* Exercise objective
Print every one of the rows below verbatim, leaving out the pictures.

* Data rows
···

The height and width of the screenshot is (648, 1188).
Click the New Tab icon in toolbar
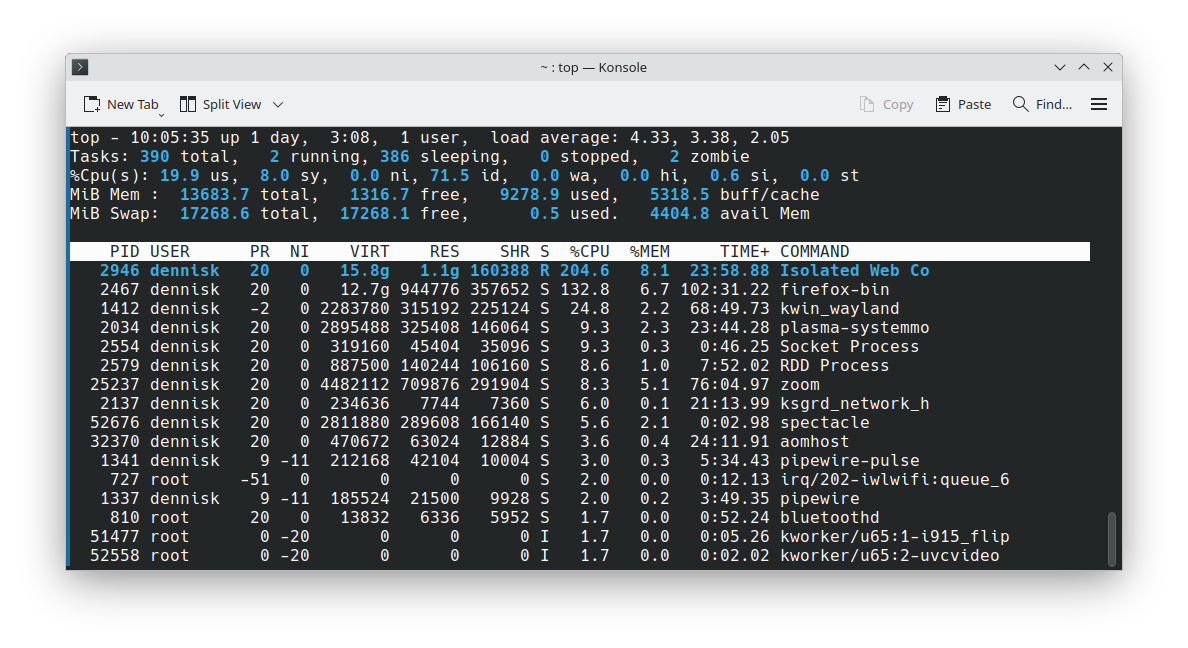92,104
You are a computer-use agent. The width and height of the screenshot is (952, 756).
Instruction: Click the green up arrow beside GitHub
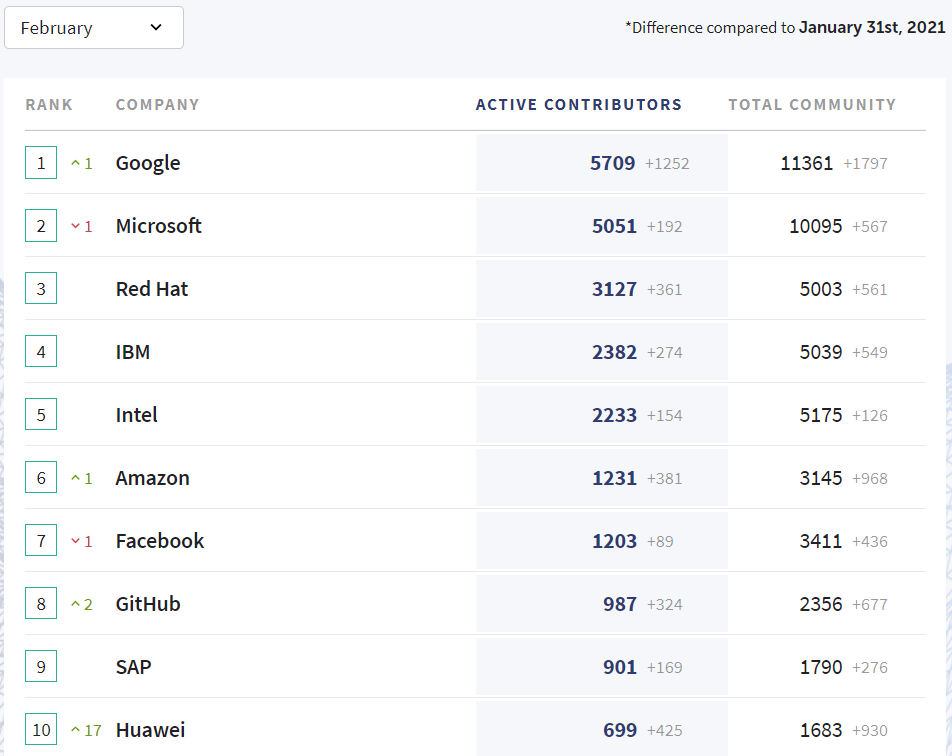[75, 604]
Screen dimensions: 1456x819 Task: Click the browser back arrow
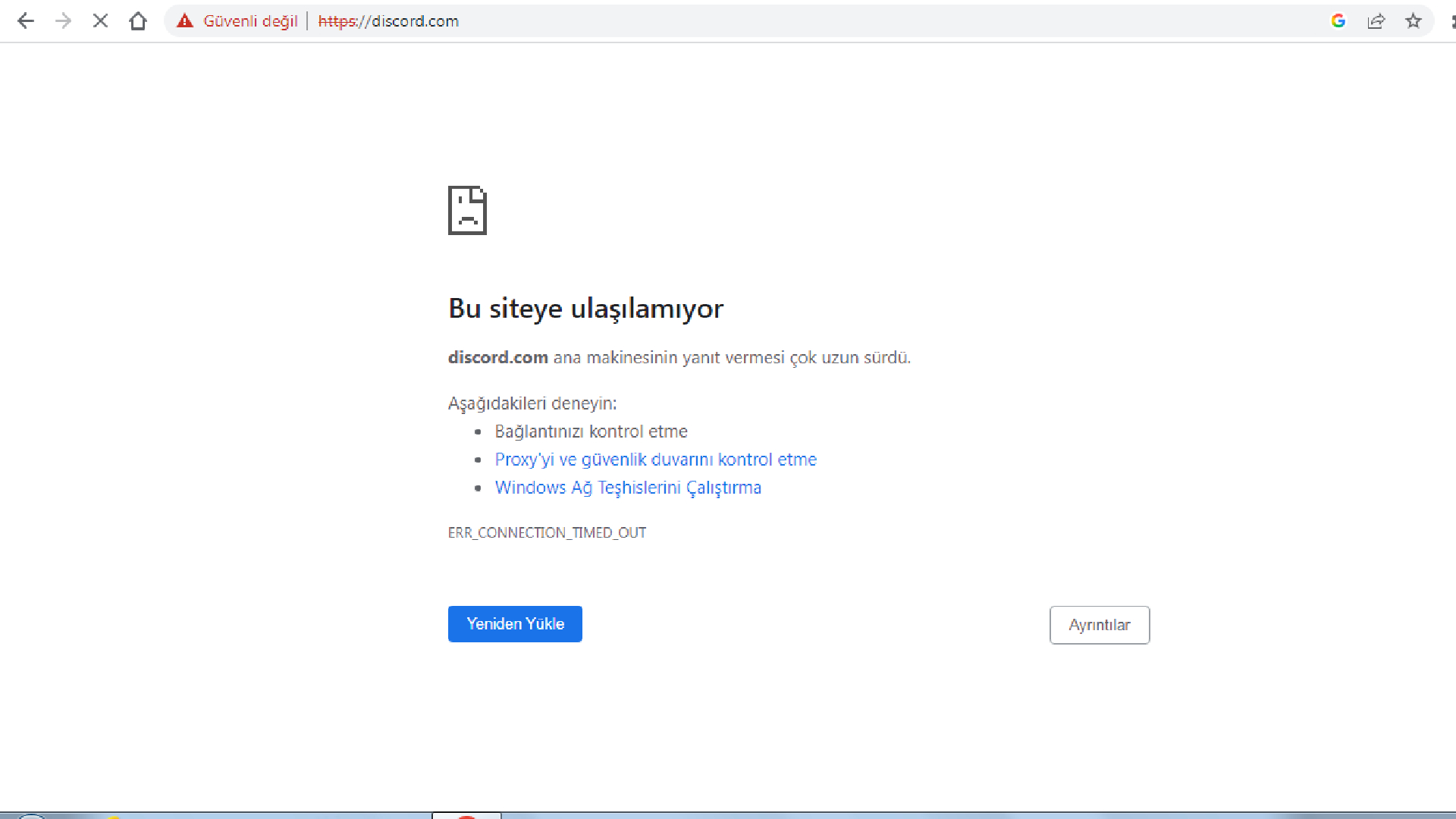tap(26, 21)
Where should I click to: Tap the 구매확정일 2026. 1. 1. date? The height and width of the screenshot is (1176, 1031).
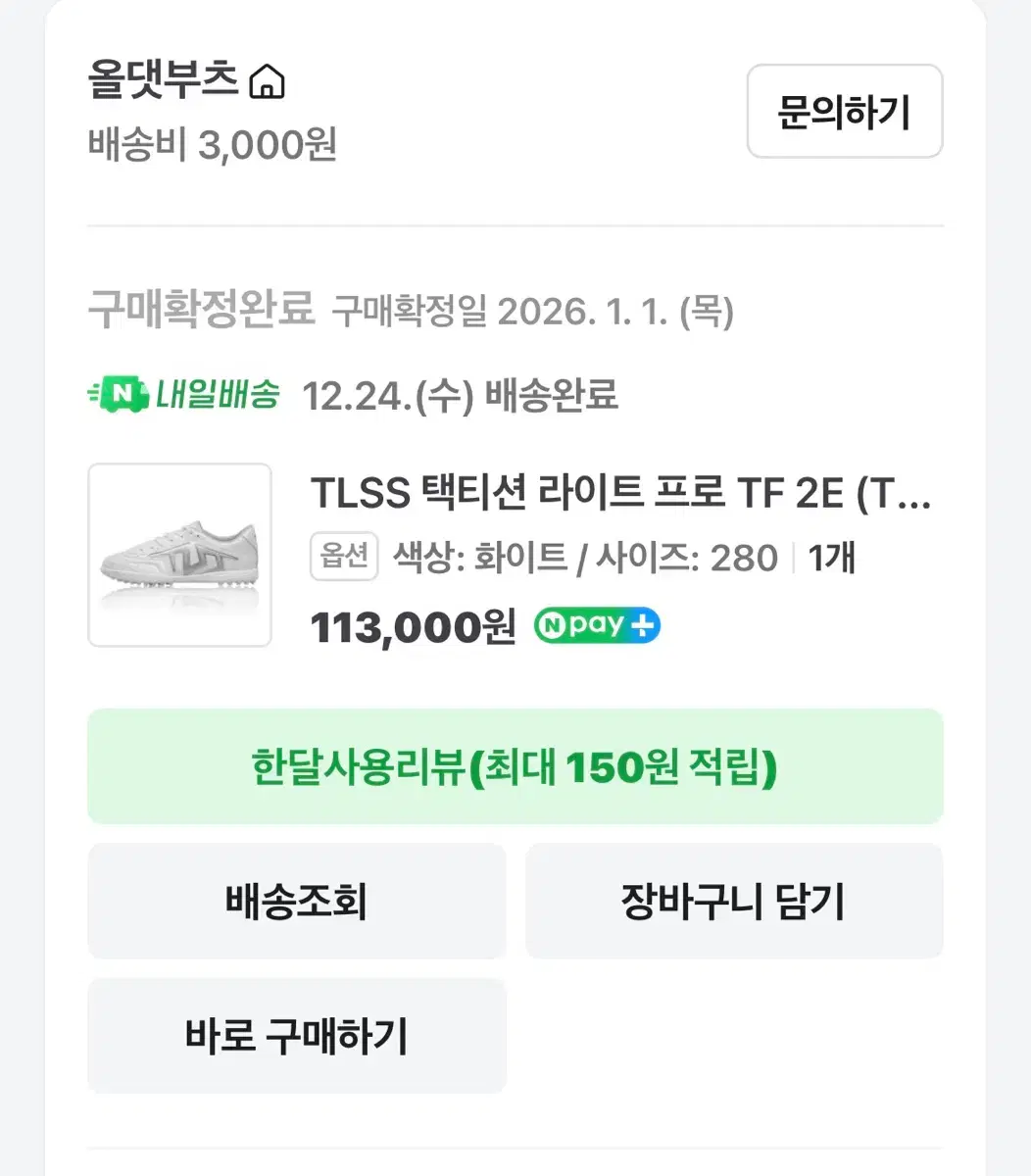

···

* Reply to the exercise
The height and width of the screenshot is (648, 1188).
Click the New Tab icon in toolbar
92,104
You are a computer-use agent. The width and height of the screenshot is (952, 756).
Instruction: Click the green up arrow beside GitHub
[75, 604]
Screen dimensions: 1456x819 Task: Click the browser back arrow
tap(26, 21)
Where should I click to: Tap the 구매확정일 2026. 1. 1. date? The height and width of the screenshot is (1176, 1031).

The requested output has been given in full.